Education

Margiotta suggests dividing school district

Posted March 11, 2010 10:13 p.m. EST
Updated March 12, 2010 8:21 a.m. EST

— Wake County school board Chairman Ron Margiotta said within two years, students will be assigned to schools closer to their homes. Though determined, he is aware that changes to the county’s student diversity policy won’t come without a fight.

“We are going to have a new court case every week. Everything is going to be challenged in the courts,” Margiotta said Thursday at the Northern Wake Republican Club.

Last week, the school board voted in favor of a resolution to move away from the school system's longstanding diversity policy, which buses students so that no school has more than 40 percent of students receiving free or reduced-price lunches.

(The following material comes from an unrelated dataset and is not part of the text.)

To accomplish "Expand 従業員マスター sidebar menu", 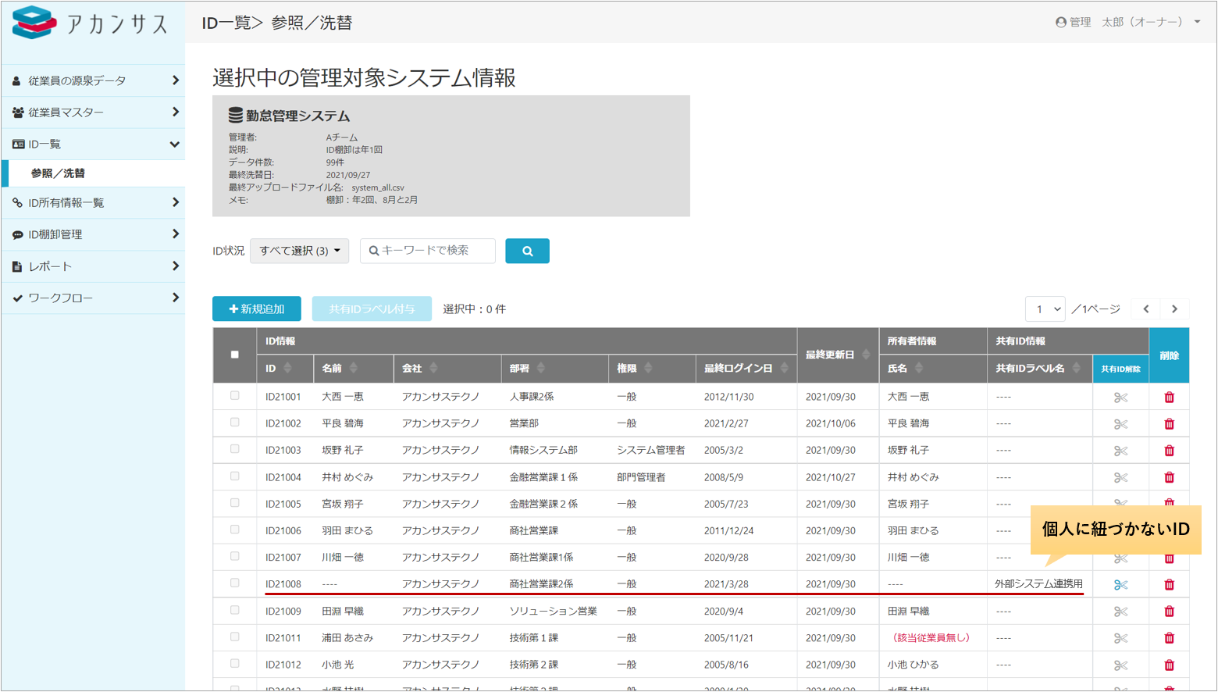I will pos(93,112).

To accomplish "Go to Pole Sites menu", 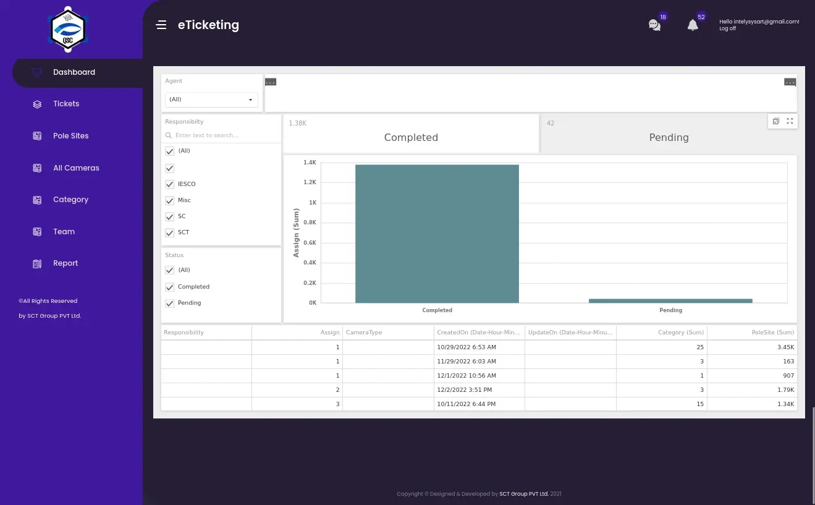I will [70, 136].
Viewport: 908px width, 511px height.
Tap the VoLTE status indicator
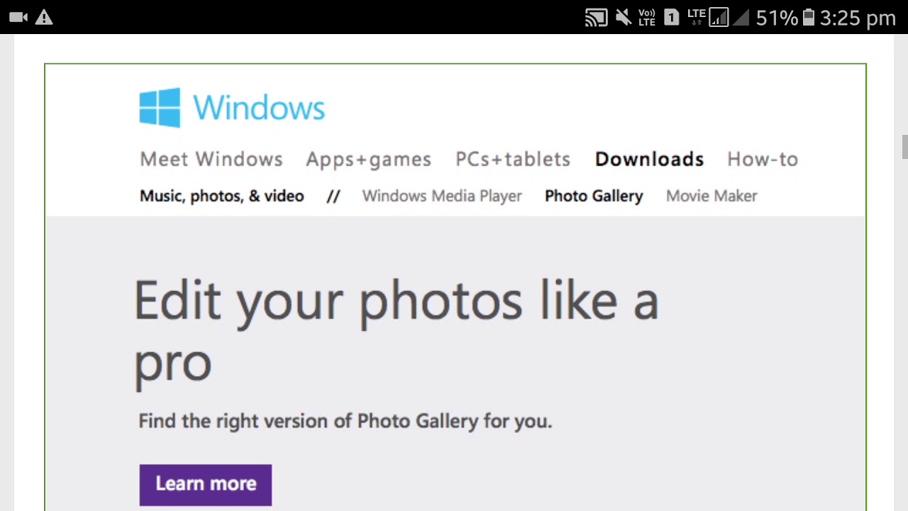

Critics of the plan argue, in part, that it will segregate poor students and keep them from receiving the same quality of education as more advantaged students. School board members, however, have insisted that they have no plans to segregate students and that student achievement is their top priority.

On Thursday, Margiotta also mentioned the possibility of dividing the district into pieces.

“There is a big difference in what goes on in Zebulon and what goes on in the southwestern part of Cary,” he said. “They should have their own school districts or, at least, assignment zones and have a certain amount of autonomy.”

Recently the National Association for the Advancement of Colored People joined the state chapter on Tuesday in calling for Margiotta’s resignation after comments he made during a heated public hearing on March 2.

Margiotta could be heard saying, “Here come the animals out of their cages," during the meeting on the school system’s assignment policy. He said he was referring to people in the crowd being disrespectful as his friend, who is black, was speaking.

Rev. William Barber, president of the state NAACP, says the comment by Margiotta is evidence of "racist attitudes" on the board.

Margiotta has said he will only leave if voters remove him.